Please ensure Javascript is enabled for purposes of website accessibility
Home / News / Court dismisses most employee COBRA notice claims

Court dismisses most employee COBRA notice claims

Recent years have seen a rise in class action lawsuits claiming that a company’s COBRA notice was inadequate and failed to meet Department of Labor (DOL) regulatory requirements.

These lawsuits generally claim that the COBRA election notices either failed to include all the required information or that they deviated in a meaningful way from the model notice provided by the DOL.

Courts have been reluctant to dismiss these claims in summary, meaning defendants face the costly prospect of settlement or defense. A recent class action lawsuit brought against Walgreen Co., while settled mostly in the defendant’s favor, demonstrates the issue.

Two COBRA notices

In the case of Bryant v. Walgreen Co., the plaintiffs were terminated in February 2019, March 2020, and June 2020. After termination, the employees received two notices regarding their COBRA coverage option.

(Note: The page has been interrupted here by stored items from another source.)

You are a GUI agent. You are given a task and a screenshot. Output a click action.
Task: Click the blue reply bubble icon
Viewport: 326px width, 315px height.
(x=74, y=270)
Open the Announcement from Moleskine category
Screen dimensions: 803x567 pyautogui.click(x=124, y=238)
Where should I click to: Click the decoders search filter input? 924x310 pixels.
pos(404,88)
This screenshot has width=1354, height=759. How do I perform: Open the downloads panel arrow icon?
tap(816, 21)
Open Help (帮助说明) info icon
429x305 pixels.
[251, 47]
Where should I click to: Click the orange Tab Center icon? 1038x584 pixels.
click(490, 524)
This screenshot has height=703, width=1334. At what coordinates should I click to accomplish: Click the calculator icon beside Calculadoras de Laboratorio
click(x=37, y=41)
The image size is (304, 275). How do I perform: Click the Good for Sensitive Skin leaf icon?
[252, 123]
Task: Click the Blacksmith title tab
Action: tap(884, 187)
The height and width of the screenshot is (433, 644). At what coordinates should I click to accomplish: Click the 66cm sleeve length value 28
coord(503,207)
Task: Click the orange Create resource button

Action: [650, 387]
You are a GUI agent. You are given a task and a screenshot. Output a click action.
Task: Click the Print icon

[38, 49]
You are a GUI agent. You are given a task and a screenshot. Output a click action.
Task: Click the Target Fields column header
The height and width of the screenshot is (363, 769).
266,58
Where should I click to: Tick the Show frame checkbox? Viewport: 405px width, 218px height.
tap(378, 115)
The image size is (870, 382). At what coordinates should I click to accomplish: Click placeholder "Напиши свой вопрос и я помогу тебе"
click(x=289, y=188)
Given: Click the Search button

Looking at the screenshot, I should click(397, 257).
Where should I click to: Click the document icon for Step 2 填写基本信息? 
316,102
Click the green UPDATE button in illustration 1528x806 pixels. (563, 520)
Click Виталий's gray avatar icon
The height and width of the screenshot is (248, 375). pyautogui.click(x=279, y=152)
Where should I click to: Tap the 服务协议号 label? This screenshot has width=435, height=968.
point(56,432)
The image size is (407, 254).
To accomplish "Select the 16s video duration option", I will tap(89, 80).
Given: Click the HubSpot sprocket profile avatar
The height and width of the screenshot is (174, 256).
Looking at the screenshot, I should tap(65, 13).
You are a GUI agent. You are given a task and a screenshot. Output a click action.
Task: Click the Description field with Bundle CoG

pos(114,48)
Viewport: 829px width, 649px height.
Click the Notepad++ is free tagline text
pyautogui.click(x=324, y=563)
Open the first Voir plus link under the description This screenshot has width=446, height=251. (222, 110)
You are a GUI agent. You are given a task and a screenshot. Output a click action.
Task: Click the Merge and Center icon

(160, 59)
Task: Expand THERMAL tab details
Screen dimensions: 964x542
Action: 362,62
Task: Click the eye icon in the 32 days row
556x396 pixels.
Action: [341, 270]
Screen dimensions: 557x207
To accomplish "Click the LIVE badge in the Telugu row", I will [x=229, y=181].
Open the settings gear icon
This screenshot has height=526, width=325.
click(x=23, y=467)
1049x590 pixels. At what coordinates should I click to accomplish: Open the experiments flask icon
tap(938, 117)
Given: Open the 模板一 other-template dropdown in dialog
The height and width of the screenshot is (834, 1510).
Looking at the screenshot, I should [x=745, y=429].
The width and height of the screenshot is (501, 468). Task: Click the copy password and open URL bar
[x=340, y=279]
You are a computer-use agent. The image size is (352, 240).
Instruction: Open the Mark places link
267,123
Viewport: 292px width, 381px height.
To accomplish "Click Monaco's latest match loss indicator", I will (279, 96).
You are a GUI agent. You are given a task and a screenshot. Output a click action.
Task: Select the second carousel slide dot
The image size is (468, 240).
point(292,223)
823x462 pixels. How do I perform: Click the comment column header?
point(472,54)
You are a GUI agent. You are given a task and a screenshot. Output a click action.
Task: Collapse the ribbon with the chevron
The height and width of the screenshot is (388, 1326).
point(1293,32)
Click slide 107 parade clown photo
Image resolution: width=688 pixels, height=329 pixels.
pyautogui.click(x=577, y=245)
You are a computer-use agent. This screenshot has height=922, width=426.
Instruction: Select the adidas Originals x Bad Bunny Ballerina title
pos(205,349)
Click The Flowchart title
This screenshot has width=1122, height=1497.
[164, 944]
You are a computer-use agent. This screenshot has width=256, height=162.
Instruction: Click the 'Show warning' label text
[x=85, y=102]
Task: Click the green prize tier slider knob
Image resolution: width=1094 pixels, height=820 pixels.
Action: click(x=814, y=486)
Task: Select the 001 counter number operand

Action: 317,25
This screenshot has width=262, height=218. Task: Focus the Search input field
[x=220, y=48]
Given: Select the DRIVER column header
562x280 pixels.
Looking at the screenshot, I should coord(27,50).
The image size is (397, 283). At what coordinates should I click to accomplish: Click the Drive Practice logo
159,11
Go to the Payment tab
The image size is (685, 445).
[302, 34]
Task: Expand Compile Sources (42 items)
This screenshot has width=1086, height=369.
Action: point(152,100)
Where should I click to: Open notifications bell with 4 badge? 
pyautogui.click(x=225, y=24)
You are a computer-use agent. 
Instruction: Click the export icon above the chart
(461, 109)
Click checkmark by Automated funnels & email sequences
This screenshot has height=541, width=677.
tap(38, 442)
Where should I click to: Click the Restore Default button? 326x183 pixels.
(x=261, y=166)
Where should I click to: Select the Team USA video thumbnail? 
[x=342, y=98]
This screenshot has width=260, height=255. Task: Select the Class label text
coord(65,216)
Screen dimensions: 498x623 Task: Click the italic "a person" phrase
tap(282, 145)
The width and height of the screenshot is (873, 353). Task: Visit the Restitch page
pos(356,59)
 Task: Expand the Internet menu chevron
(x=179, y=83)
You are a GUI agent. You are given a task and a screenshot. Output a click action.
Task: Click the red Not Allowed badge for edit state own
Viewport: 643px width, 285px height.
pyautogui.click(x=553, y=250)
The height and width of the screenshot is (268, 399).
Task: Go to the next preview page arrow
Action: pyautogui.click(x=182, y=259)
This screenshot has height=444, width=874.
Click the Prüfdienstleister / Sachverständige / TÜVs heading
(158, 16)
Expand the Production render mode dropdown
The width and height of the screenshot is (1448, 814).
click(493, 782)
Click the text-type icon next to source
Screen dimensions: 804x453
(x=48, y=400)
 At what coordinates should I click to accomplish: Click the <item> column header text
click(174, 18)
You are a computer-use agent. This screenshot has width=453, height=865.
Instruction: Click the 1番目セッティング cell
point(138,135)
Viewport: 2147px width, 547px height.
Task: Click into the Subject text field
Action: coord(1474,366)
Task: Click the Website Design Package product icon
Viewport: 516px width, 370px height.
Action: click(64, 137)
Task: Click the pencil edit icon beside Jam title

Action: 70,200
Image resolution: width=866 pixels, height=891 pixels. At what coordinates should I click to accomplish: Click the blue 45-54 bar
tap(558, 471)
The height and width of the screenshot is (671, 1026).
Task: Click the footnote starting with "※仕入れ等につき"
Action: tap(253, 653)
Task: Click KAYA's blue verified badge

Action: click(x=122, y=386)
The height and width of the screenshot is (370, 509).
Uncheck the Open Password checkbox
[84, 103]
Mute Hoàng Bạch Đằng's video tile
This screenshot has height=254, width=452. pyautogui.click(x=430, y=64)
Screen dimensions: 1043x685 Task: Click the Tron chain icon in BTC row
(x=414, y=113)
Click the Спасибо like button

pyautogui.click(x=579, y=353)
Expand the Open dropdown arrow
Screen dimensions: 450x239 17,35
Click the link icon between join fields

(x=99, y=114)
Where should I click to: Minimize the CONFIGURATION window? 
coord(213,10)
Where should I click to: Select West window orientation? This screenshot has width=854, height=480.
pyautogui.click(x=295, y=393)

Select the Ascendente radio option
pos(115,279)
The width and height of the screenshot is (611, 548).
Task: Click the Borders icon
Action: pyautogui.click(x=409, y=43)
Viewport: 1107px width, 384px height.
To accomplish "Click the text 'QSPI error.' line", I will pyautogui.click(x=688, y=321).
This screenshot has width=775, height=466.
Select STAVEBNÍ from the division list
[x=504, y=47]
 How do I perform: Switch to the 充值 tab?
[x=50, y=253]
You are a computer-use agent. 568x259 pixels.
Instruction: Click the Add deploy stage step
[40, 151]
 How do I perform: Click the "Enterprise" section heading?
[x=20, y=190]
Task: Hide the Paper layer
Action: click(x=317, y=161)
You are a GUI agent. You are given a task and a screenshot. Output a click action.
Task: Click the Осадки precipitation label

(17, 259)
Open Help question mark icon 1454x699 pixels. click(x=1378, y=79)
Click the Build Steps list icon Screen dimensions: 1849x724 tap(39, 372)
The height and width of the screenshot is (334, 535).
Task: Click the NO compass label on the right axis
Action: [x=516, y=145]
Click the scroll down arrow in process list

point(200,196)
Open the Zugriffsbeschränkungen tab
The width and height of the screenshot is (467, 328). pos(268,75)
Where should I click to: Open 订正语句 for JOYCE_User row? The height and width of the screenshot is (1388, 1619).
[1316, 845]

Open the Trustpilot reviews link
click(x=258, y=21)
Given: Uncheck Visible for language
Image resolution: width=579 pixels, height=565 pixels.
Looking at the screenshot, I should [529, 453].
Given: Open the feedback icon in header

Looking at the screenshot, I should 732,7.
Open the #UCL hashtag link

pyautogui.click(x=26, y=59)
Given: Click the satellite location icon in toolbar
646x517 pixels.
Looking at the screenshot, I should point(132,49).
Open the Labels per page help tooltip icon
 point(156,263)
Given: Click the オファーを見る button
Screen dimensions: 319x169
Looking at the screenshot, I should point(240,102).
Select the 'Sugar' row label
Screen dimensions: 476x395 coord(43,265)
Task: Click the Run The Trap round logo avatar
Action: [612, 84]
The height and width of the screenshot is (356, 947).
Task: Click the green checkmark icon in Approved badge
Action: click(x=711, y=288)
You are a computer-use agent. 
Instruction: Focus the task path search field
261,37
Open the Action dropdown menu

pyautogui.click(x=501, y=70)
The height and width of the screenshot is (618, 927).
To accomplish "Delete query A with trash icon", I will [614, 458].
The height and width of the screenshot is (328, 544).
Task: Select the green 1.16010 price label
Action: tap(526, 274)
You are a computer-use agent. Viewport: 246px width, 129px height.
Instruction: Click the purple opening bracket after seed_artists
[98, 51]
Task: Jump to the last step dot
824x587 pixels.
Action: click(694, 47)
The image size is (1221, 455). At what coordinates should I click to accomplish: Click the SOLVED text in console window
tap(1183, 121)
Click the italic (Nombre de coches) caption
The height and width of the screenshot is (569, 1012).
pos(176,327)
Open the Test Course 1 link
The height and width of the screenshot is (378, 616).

In their lawsuit in the U.S. District Court for the Northern District of Illinois, the plaintiffs alleged that Walgreens failed to meet the regulatory requirements by sending two notices instead of one. Further, they alleged that Walgreens’ first notice was insufficient as it failed to:

  • Provide an address to submit payments.
  • Identify the plan administrator.
  • Explain how to enroll in COBRA and include a physical election form.
  • Provide the correct election date.
  • Provide a notice written in a manner calculated to be understood by the average plan participant.

The plaintiffs further alleged that Walgreens’ second notice only resolved one of the above issues and that the two-letter approach confused them. As a result, the employees were unable to enroll and did not have coverage for their medical expenses.

In its ruling in August, the court dismissed all but the election date claim connected to one employee terminated in June 2020 who was eligible for an extension due to the COVID-19 outbreak.

Regarding the other claims, the court held that COBRA regulations, while referencing “notice” in the singular, do not preclude an employer from sending multiple notices to meet the requirements. Further, the court held that the employees did not adequately explain how the provided phone number was an inadequate explanation of their rights or how the notice was written in such a way that they couldn’t understand it. Additionally, the court noted that even though the DOL’s model notice includes a physical election form, the regulations themselves do not include that as a stipulation.

Pay attention to COBRA notice requirements

Class action lawsuits regarding COBRA notices have become increasingly common.

Many of those lawsuits end in settlements before making it to court, but either way the process is costly. Companies subject to COBRA requirements should take care to follow them carefully and ensure that any relevant service providers do so as well. Timely and accurate notices can help companies avoid this type of litigation.